Bilginler bu sorulara farklı cevaplar vermişlerdir. Gazalî ve İsnevî, birinci mesele hakkında, “Bir mesele hakkında yalnız iki görüşün olduğunu bilmek, başka görüş yoktur ve üçüncüsü söylenemez demek için yeterli değildir. O asırdaki bütün müctehidlerin söz konusu meseleyi ele aldıklarını ve buna rağmen iki görüşten fazlasının ortaya atılmadığını bilmeden böyle bir söz söylenemez, yani üçüncü bir görüş ileri sürmek men edilemez.” demişlerdir.

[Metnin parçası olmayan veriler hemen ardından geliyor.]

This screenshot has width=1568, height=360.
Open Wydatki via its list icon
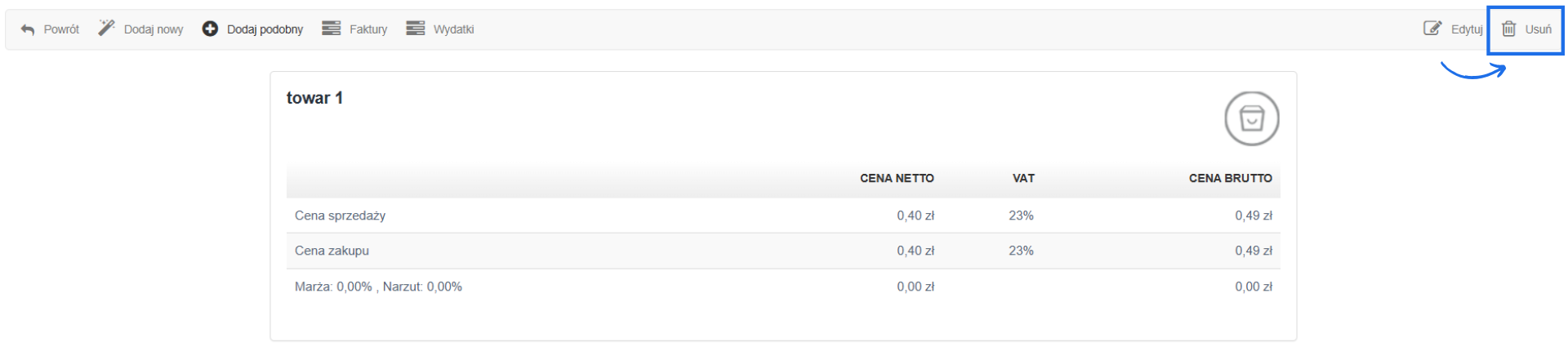tap(416, 29)
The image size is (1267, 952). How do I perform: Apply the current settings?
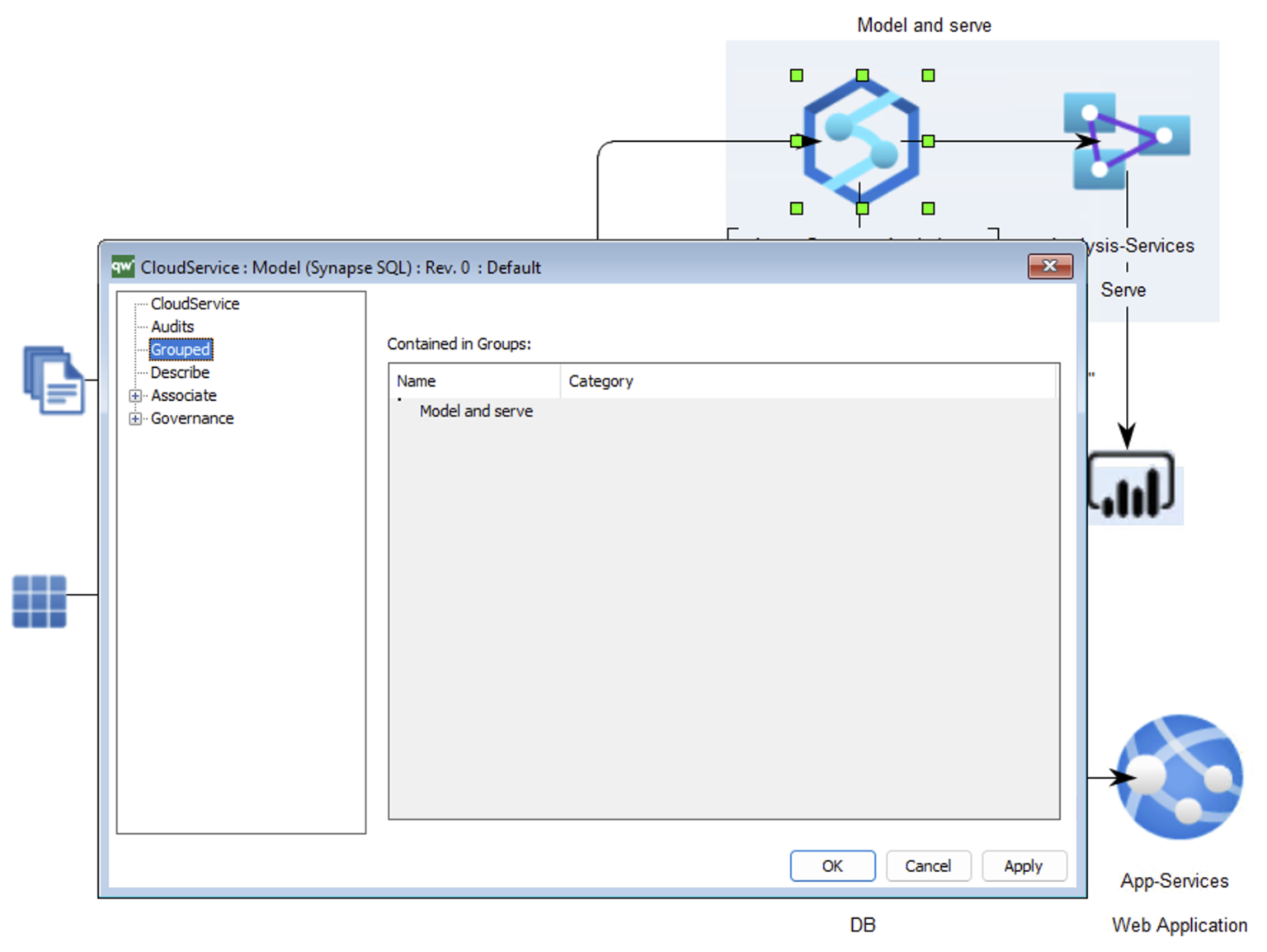tap(1024, 865)
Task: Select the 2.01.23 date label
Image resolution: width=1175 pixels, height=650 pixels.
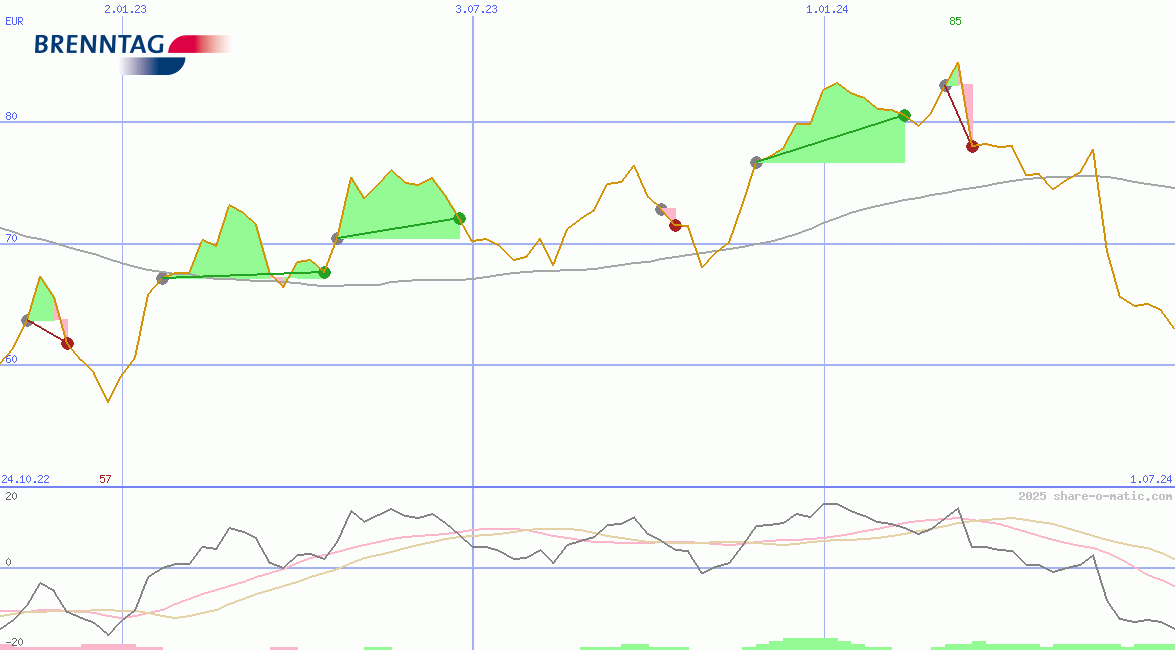Action: tap(125, 9)
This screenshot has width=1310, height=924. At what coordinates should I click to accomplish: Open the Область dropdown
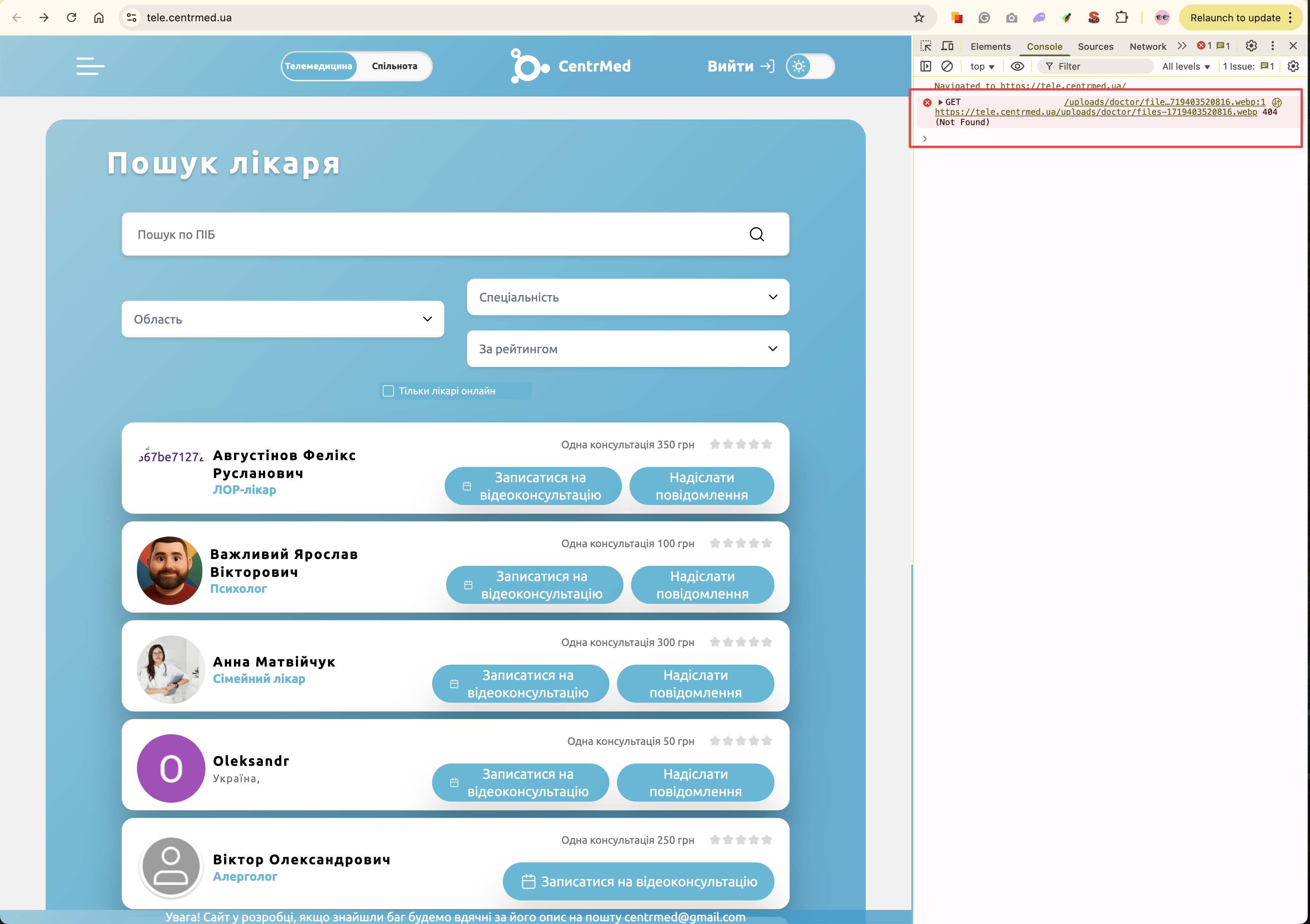pyautogui.click(x=282, y=319)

Serahsî, Pezdevî, Ebu’l-Berakatü’n Nesefî gibi eski Hanefî usulcüler, bir asırda belirli bir sayıdaki reyden başkasının ortaya çıkmaması, onlara uymadan üçüncü bir görüşün batıl olduğuna icma mahiyetinde delil kabul edilir diyerek bunu tecviz etmemişlerdir. Şafiî bilginlerden İmamu’l-Harameyn de bu görüşü benimsemiştir. Yine Şafiîlerden Ebu İshak eş-Şirazî, iki meseleyi ayrı ayrı ele almış, birincisinde İmamu’l-Harameyn gibi düşünürken ikincisinde “Eğer iki meselenin birbirine eşit olduğu söylenmemişse, mürekkeb ictihad caizdir” demiştir.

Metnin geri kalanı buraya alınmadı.